No Projeto de Lei apresentado pela deputada, ela propõe a criação do Programa Estadual de Reintegração Econômica e Social (PERES) destinado à contratação e inserção no mercado de trabalho de pessoas residentes de São Paulo estejam “respondendo a inquéritos, ações penais, ou que tenham sofrido sanções administrativas, restrições de direitos ou condenações decorrentes direta ou indiretamente dos eventos ocorridos em Brasília no dia 8 de janeiro de 2023”.
O projeto ainda prevê que MEI’s, microempresas e empresas de pequeno porte estabelecidas no Estado de São Paulo que contratarem os envolvidos no 8/1 terão como benefício selo de responsabilidade social e cidadania empresarial “Empresa Amiga da Reintegração” ,com direito à veiculação de marketing institucional em campanhas de órgãos públicos estaduais.
Além disso, os empregadores também terão direito à Crédito subsidiado ou facilitação de acesso a linhas de financiamento fomentadas por agências estaduais de desenvolvimento, condicionado à manutenção do vínculo empregatício pelo período mínimo de 12 (doze) meses.
Anistia a servidores Ainda na quarta-feira (19), Fabiana Bolsonaro – que apesar do nome, não tem nenhum parentesco com o ex-presidente condenado por golpe, Jair Bolsonaro (PL) – também apresentou outro projeto que prevê “anistia administrativas” a servidores públicos estaduais que tenham sofrido sanções disciplinares e administrativas por envolvimento com o 8 de Janeiro.
Episódio de blackface na Alesp No dia 18 de março deste ano, durante sessão plenária, F abiana Bolsonaro realizou a prática de blackface e disparou uma série de ataques transfóbicos contra a deputada federal Erika Hilton .
Ao debochar de pessoas negras, a parlamentar bolsonarista incorreu no crime de racismo.

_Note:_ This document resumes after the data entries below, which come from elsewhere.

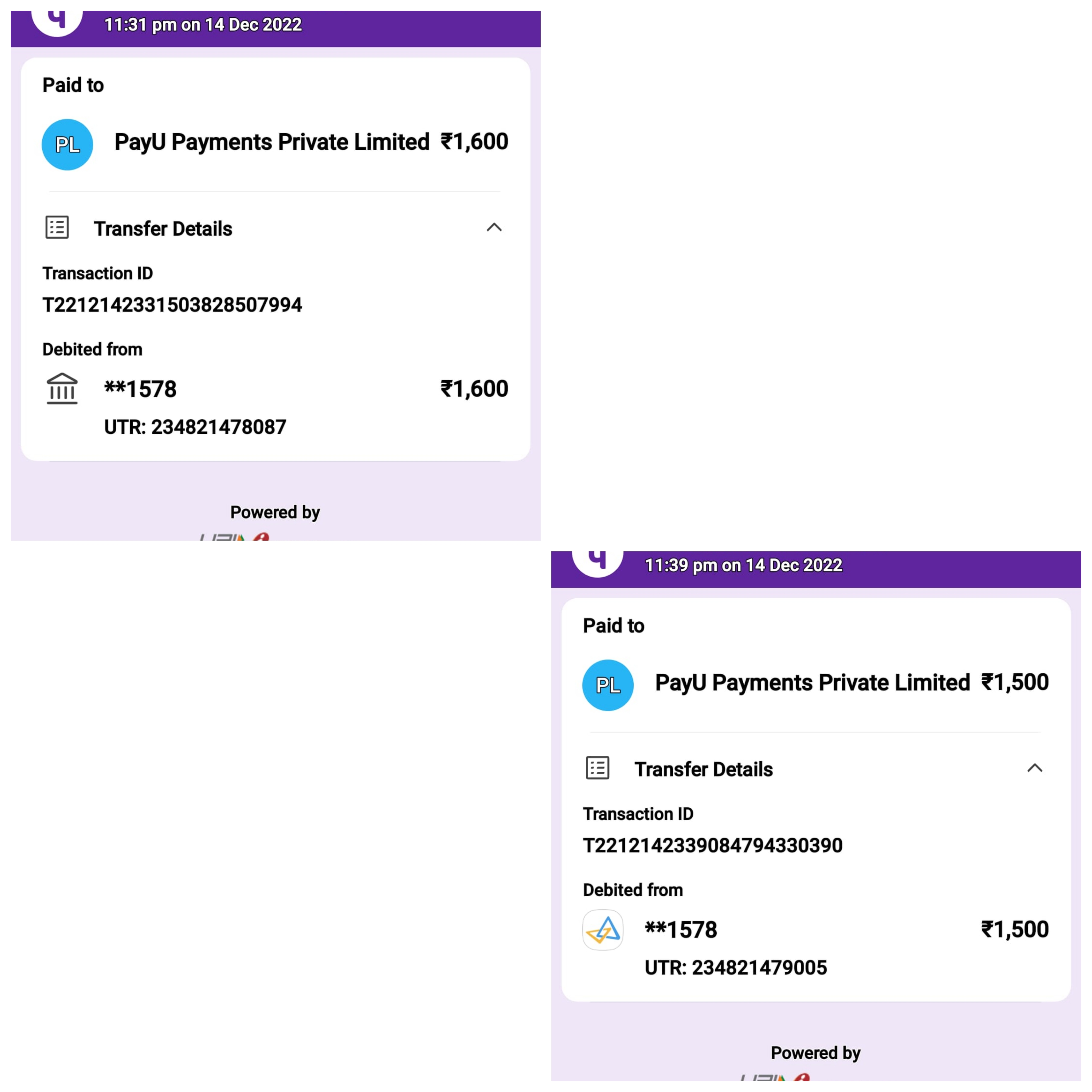Click the Transfer Details list icon in the 11:39 pm receipt

(x=597, y=768)
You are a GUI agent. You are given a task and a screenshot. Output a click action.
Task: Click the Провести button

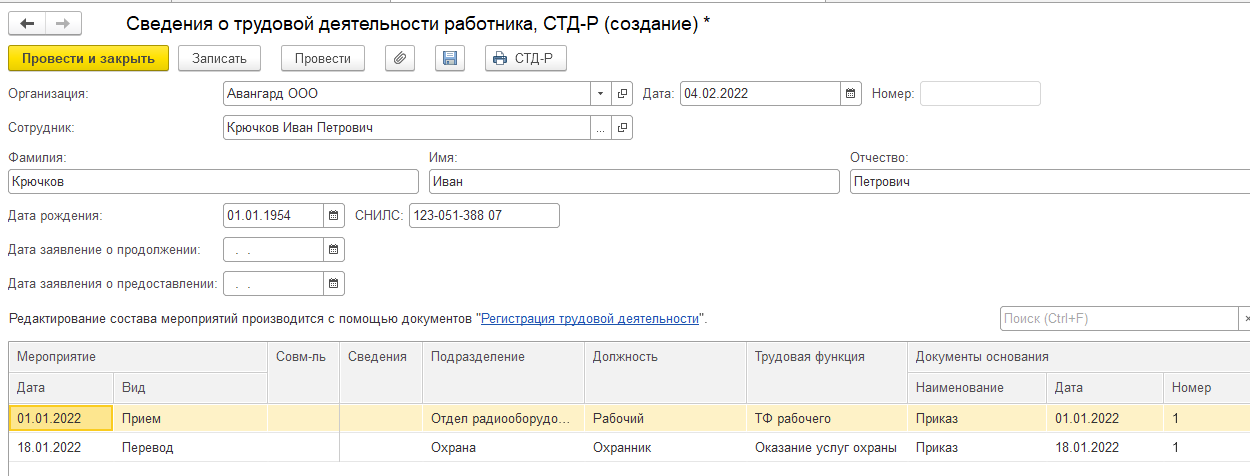322,59
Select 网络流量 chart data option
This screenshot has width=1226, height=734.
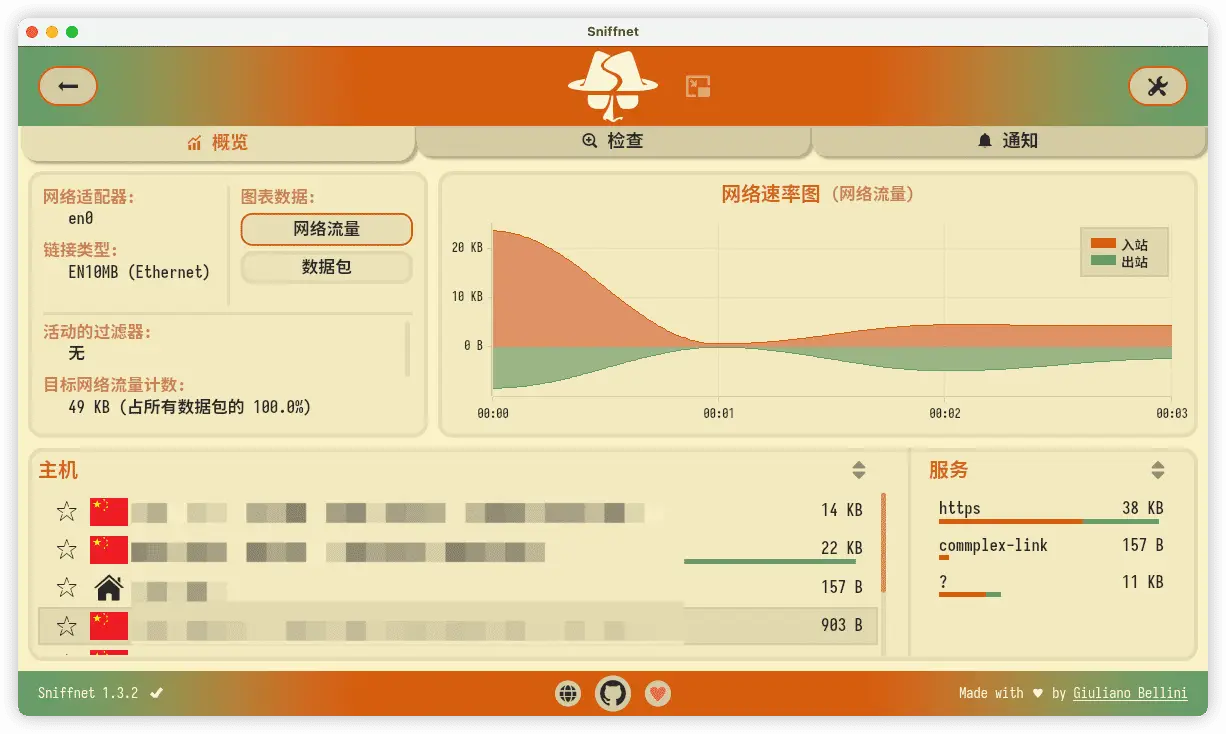point(326,229)
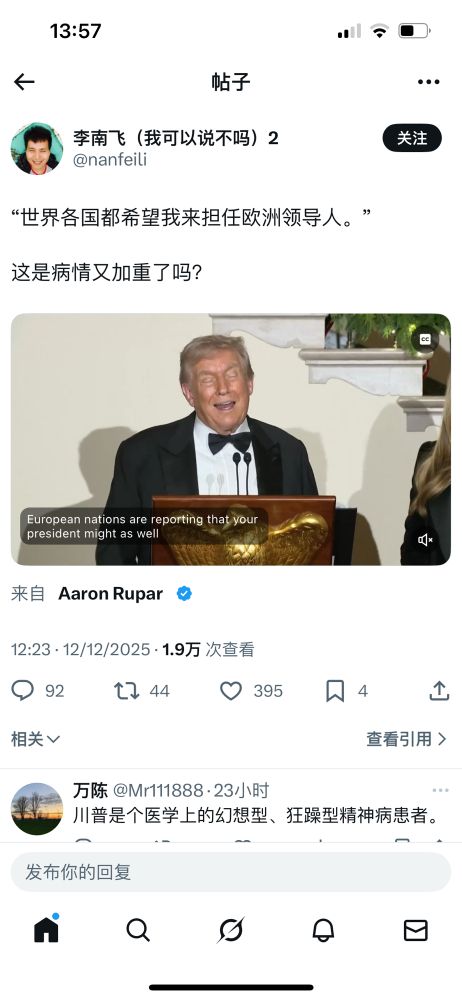Open notifications bell tab

[324, 930]
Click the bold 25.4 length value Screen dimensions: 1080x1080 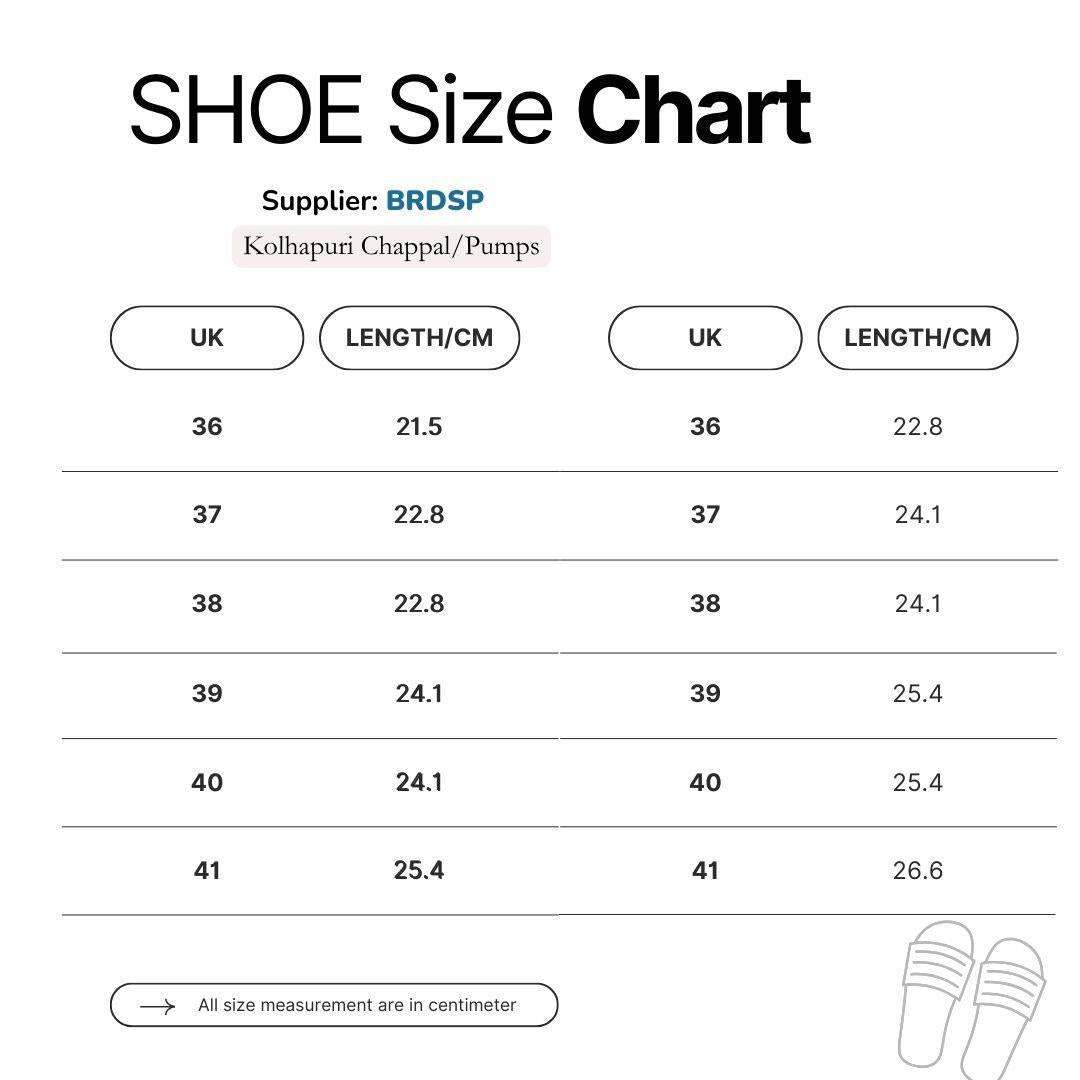(x=419, y=871)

No mesmo momento em que a deputada bolsonarista promovia o espetáculo racista e transfóbico, Monica Seixas (PSOL-SP) pediu questão de ordem e solicitou à presidência da Casa que cancelasse a sessão e tomasse as providências cabíveis, visto que se tratava de uma prática criminosa em flagrante.
No entanto, nada foi feito.
Diante desse quadro, a deputada Monica Seixas revelou que, além do BO na Decradi, iria acionar o Conselho de Ética da Alesp, mas fez questão de ressaltar que, mais do que uma quebra de decoro parlamentar, a deputada bolsonarista promoveu os crimes de racismo e transfobia.